-- start of Material --

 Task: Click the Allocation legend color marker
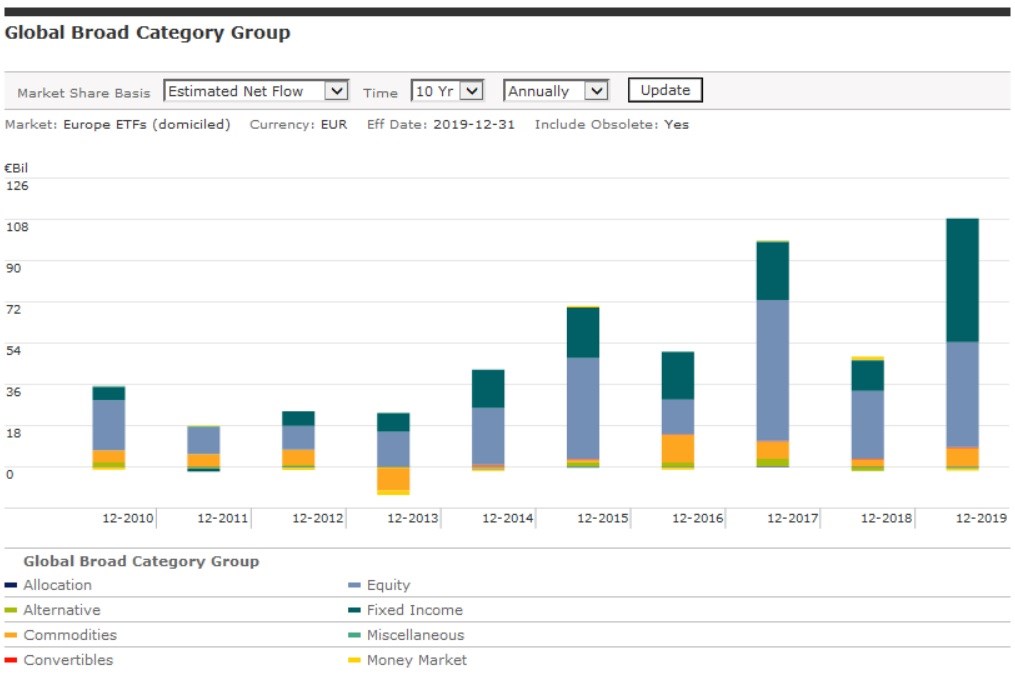11,586
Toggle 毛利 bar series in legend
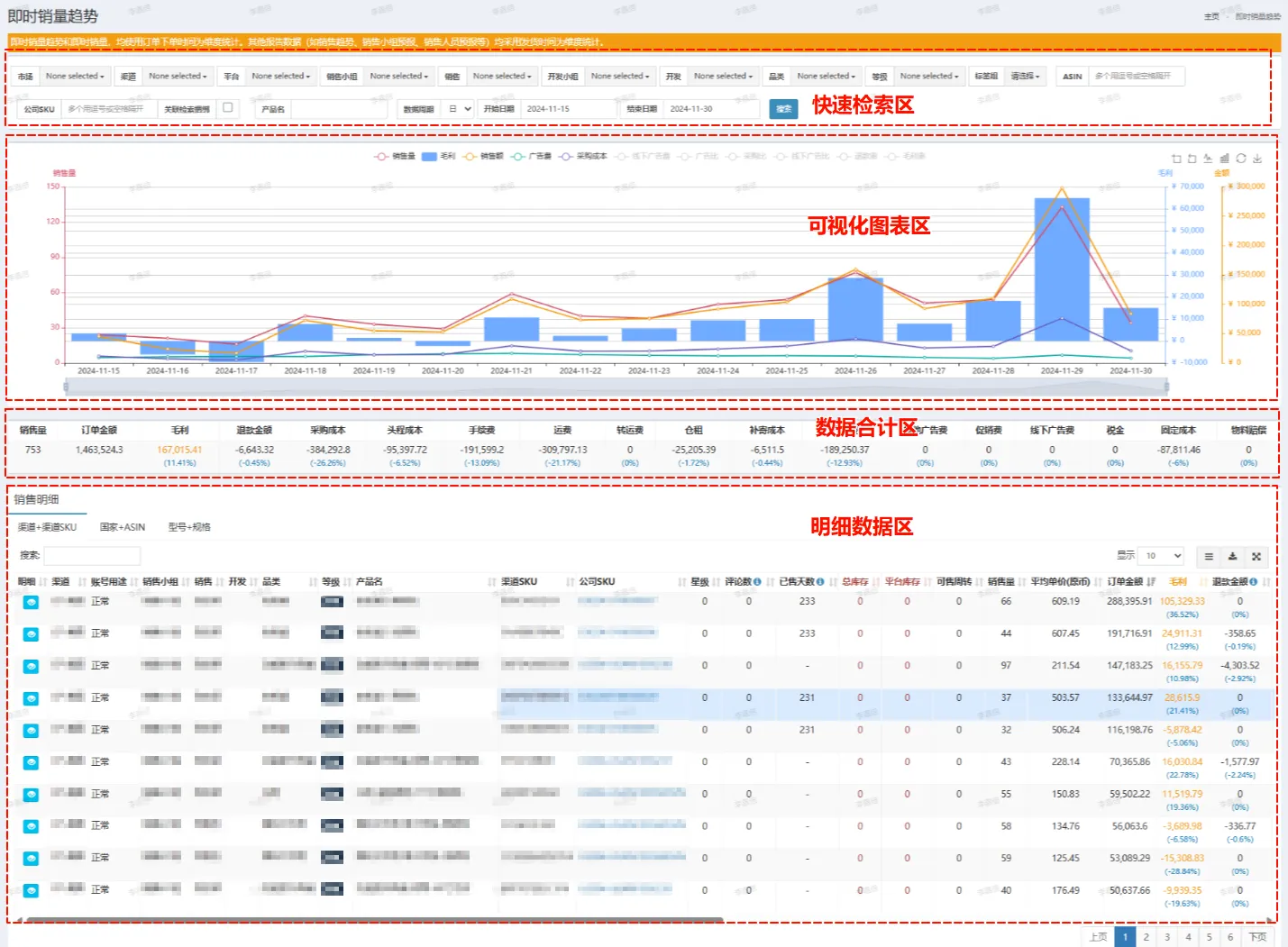Image resolution: width=1288 pixels, height=947 pixels. (439, 157)
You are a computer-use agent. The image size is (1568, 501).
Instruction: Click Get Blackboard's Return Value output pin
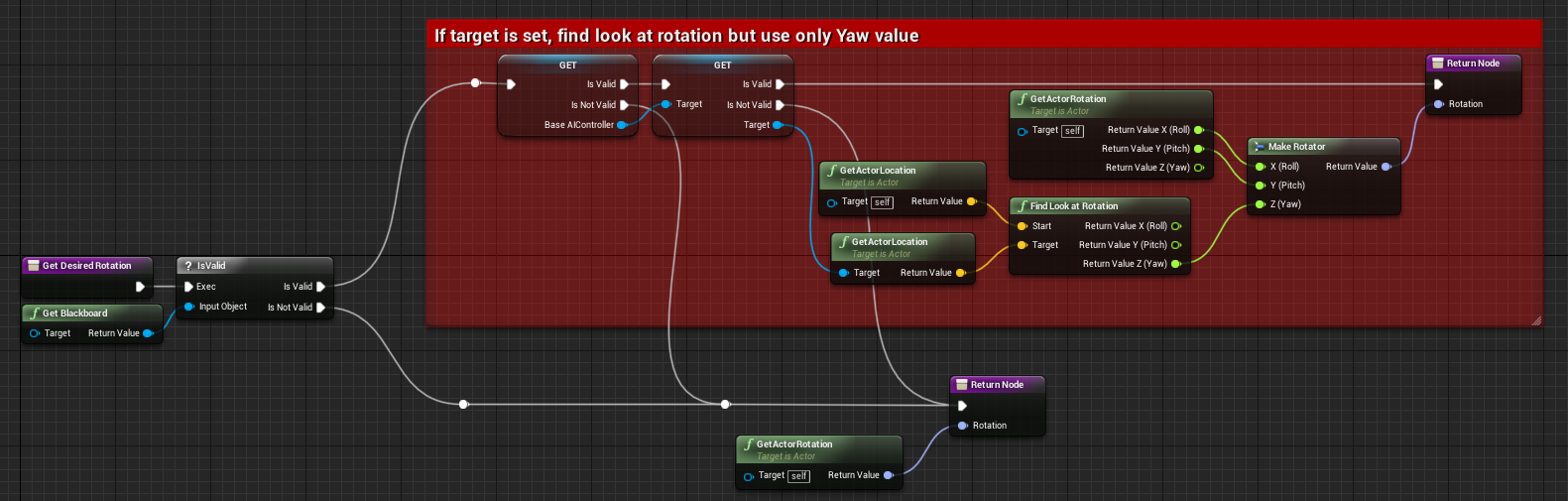click(148, 333)
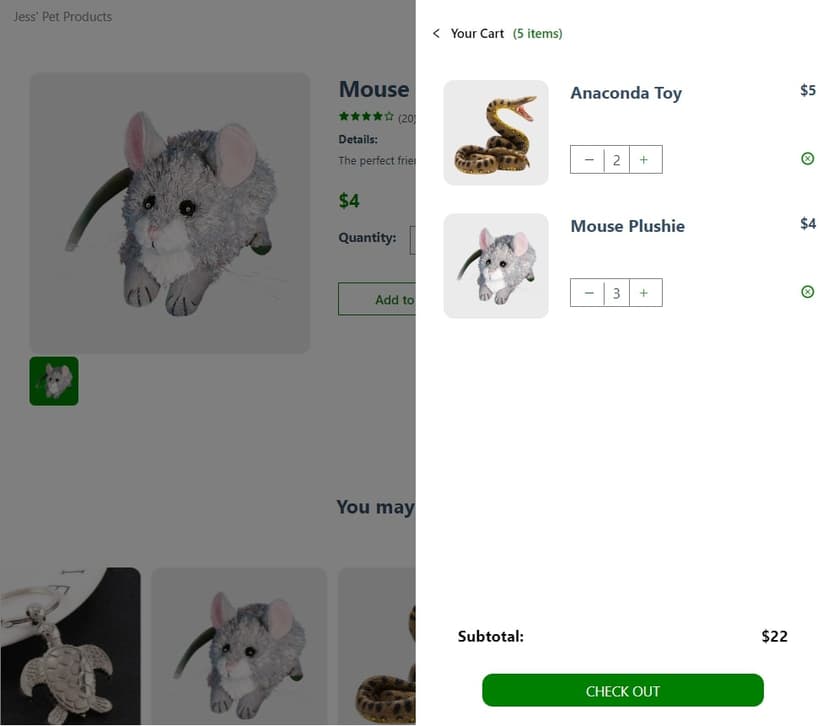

-- end of Material --

**Your instructions**
Please output the listing above as a numbered list of its lines, skipping any blank lines and leaving out the pictures.

**Output**
1.  Task: Click the Allocation legend color marker
2. 11,586
3. Toggle 毛利 bar series in legend
4. Image resolution: width=1288 pixels, height=947 pixels. (439, 157)
5. You are a computer-use agent. The image size is (1568, 501).
6. Instruction: Click Get Blackboard's Return Value output pin
7. click(148, 333)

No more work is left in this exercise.